Washington: Good news for people facing sleep problems as a new study says that spending a weekend out camping can reset your circadian rhythm that may help you fall asleep faster, boost performance at work and quell seasonal depression.
The findings, published in journal of Current Biology, indicate that after filling the day with natural light and the night with true darkness for a weekend increases a hormone – melatonin – which promotes sleep and physiologically prepares the body for nighttime nearly two hours earlier.
“These studies suggest that our internal clock responds strongly and quite rapidly to the natural light-dark cycle,” said lead author Kenneth Wright from University Of Colorado at Boulder in the U.S.

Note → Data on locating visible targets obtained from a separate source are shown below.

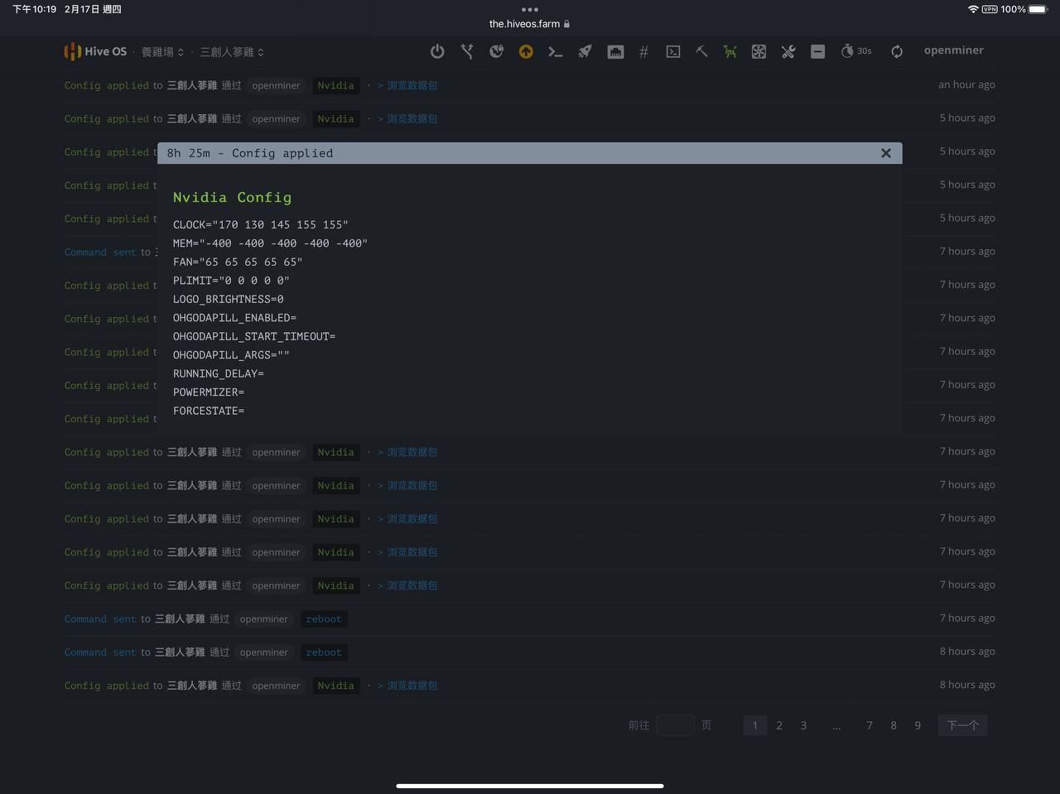Viewport: 1060px width, 794px height.
Task: Click the orange upgrade arrow icon
Action: pos(526,51)
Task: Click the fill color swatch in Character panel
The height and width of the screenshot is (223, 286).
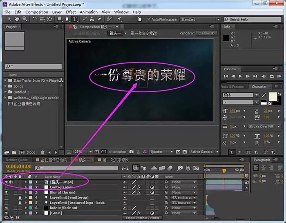Action: (x=273, y=96)
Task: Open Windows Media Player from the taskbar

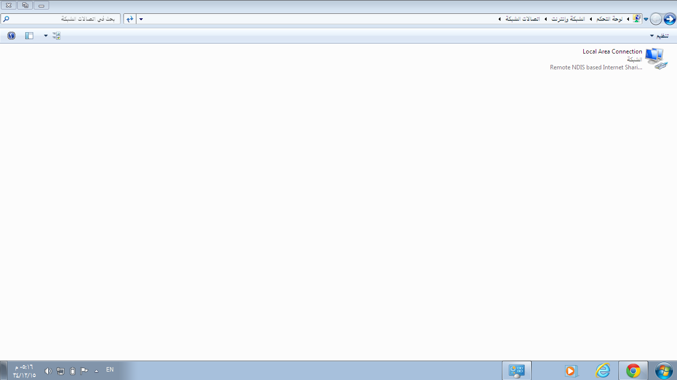Action: 571,371
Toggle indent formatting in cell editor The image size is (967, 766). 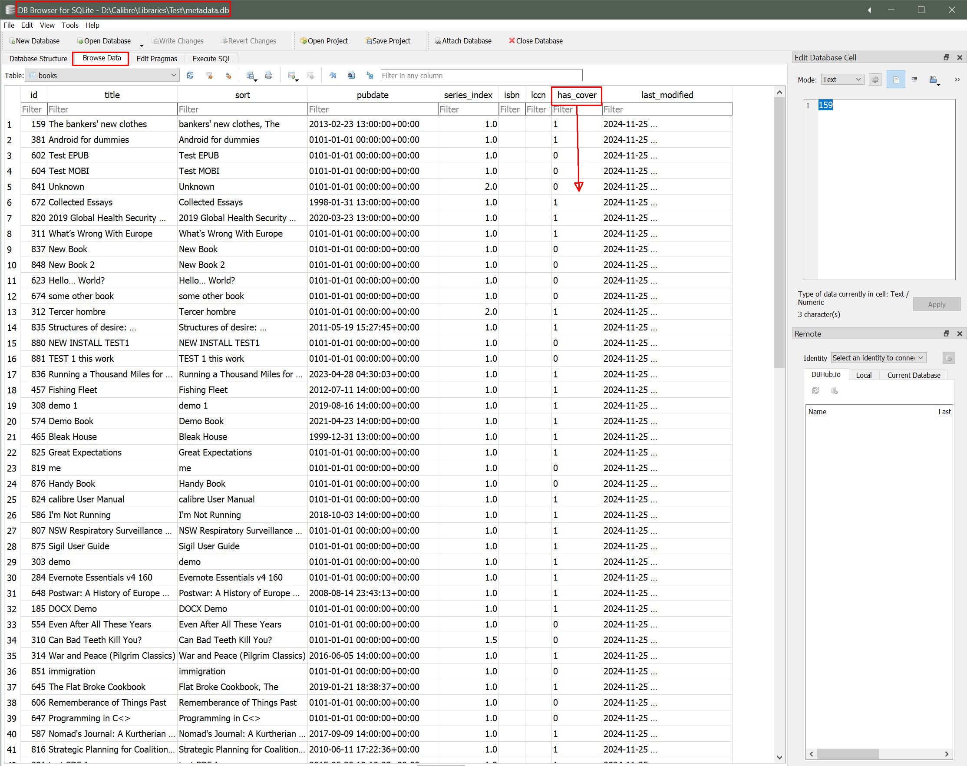(x=914, y=80)
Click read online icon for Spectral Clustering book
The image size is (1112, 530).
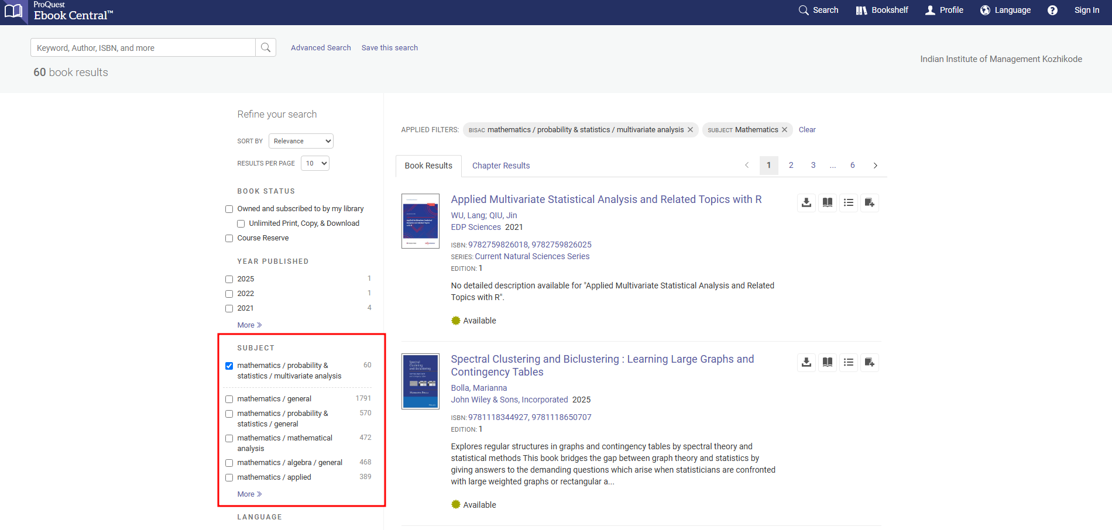(827, 362)
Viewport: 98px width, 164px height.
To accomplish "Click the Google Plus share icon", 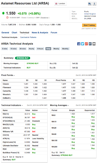I will tap(86, 44).
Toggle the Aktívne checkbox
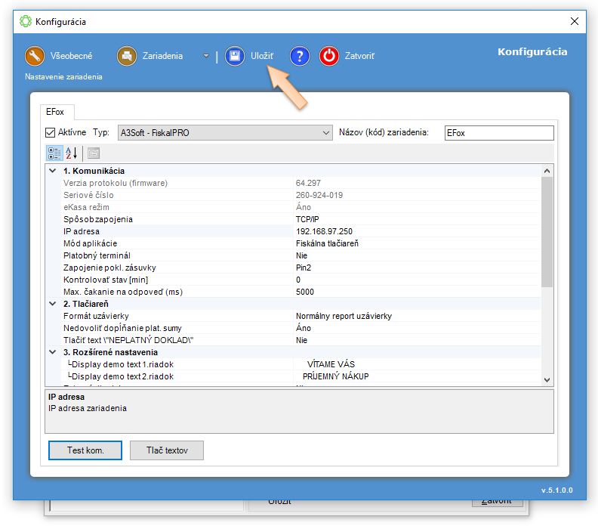598x529 pixels. (x=51, y=132)
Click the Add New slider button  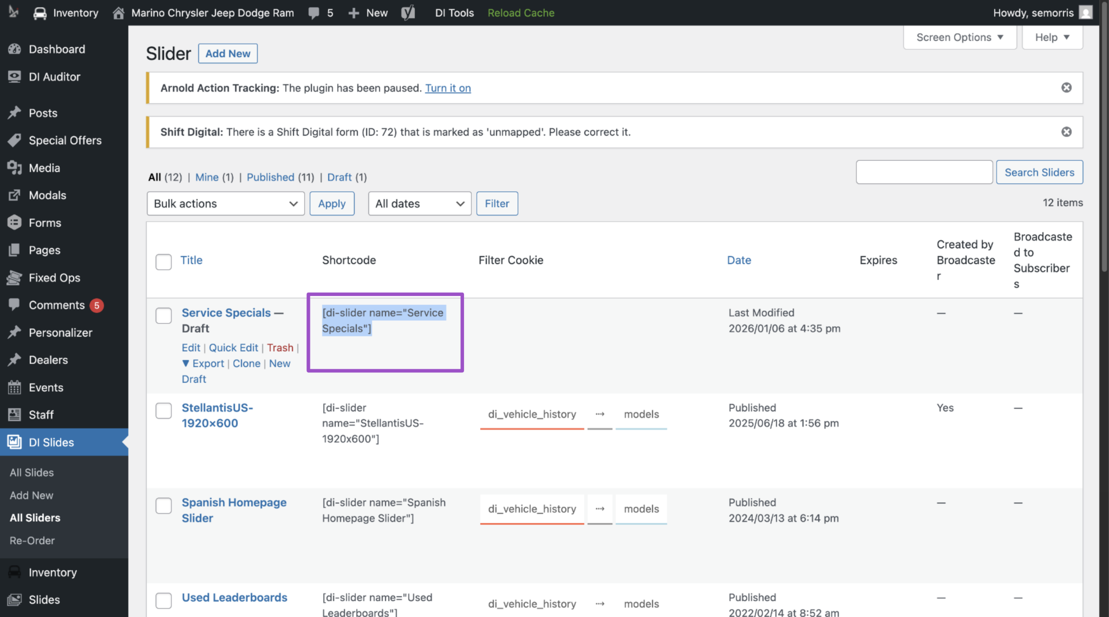coord(228,53)
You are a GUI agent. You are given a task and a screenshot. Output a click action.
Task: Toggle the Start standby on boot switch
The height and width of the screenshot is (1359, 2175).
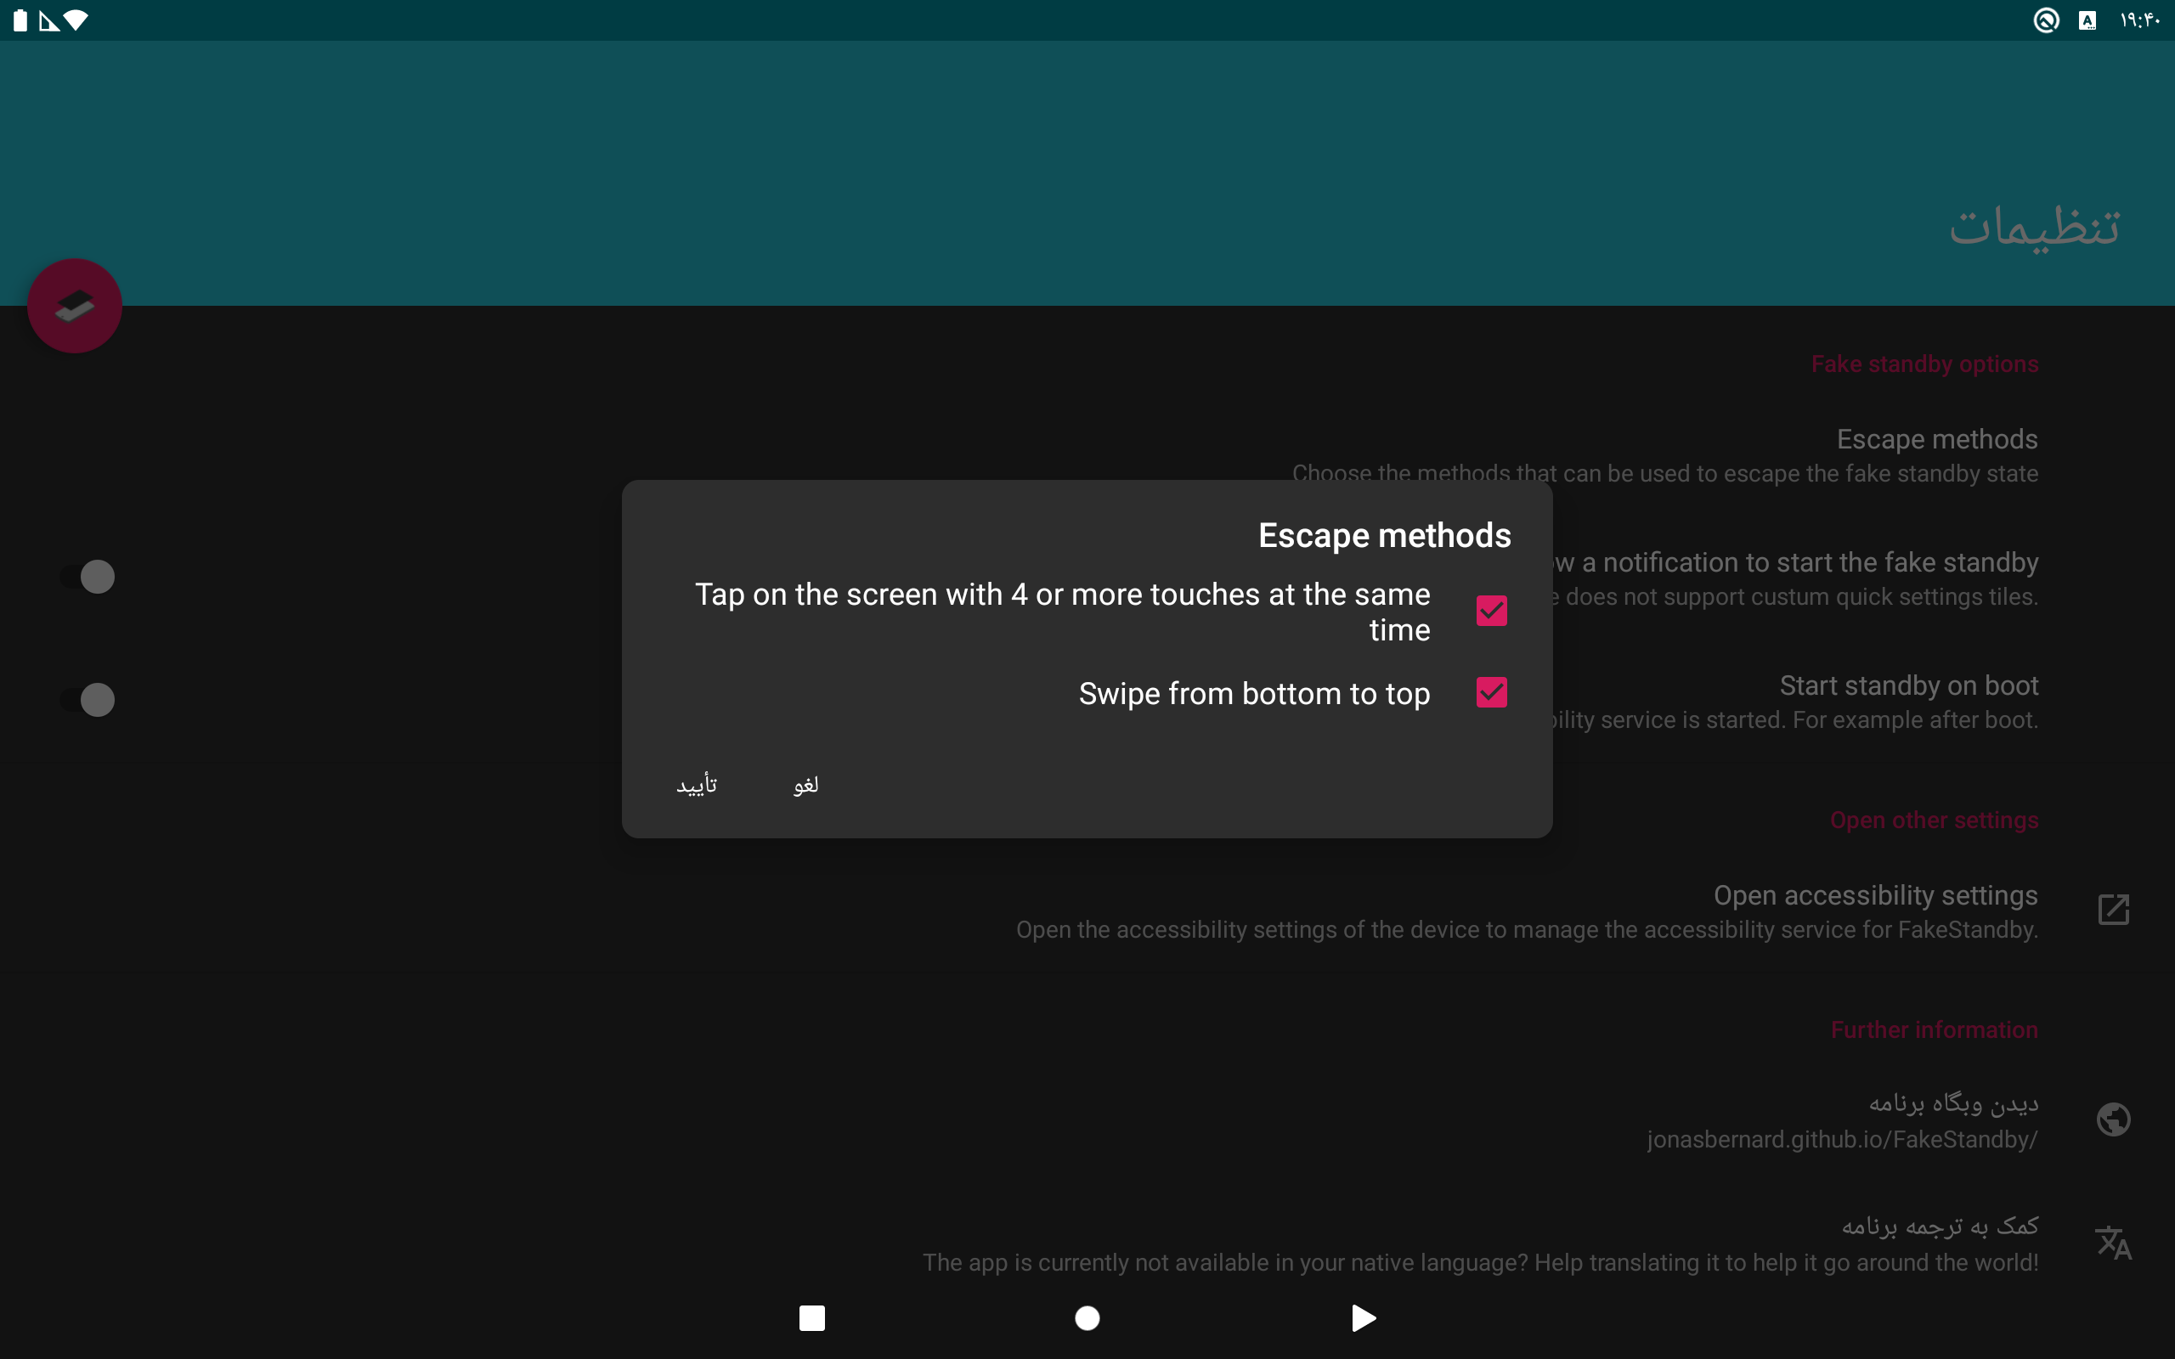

“Living in our modern environments can significantly delay our circadian timing and late circadian timing is associated with many health consequences. But as little as a weekend camping trip can reset it,” Wright added.
The team conducted two new studies.
In the first, they recruited 14 volunteers: nine went camping in the Colorado mountains for a summer weekend; five stayed home.
When the campers returned after just two days and had their saliva tested, their melatonin rise had shifted 1.4 hours earlier.
“Weekend exposure to natural light was sufficient to achieve 69 percent of the shift in circadian timing. We previously reported after a week’s exposure to natural light,” Wright stated.
For the second study, five volunteers went camping for one week near the time of the winter solstice and returned to the lab to have their melatonin tested hourly for 24 hours. The results indicated that they had been exposed to a whopping 13 times as much light by day as in their typical weekday environment during winter. While camping, they went to bed earlier and slept longer.
Upon return, their melatonin levels began to rise 2.6 hours earlier.
When light hits photoreceptors in the eye, it alters the master clock, which then signals a cascade of events that impact rhythms in our body, influencing not only when we sleep and rise, but also the timing of hormone releases that impact appetite, metabolism and more.(ANI)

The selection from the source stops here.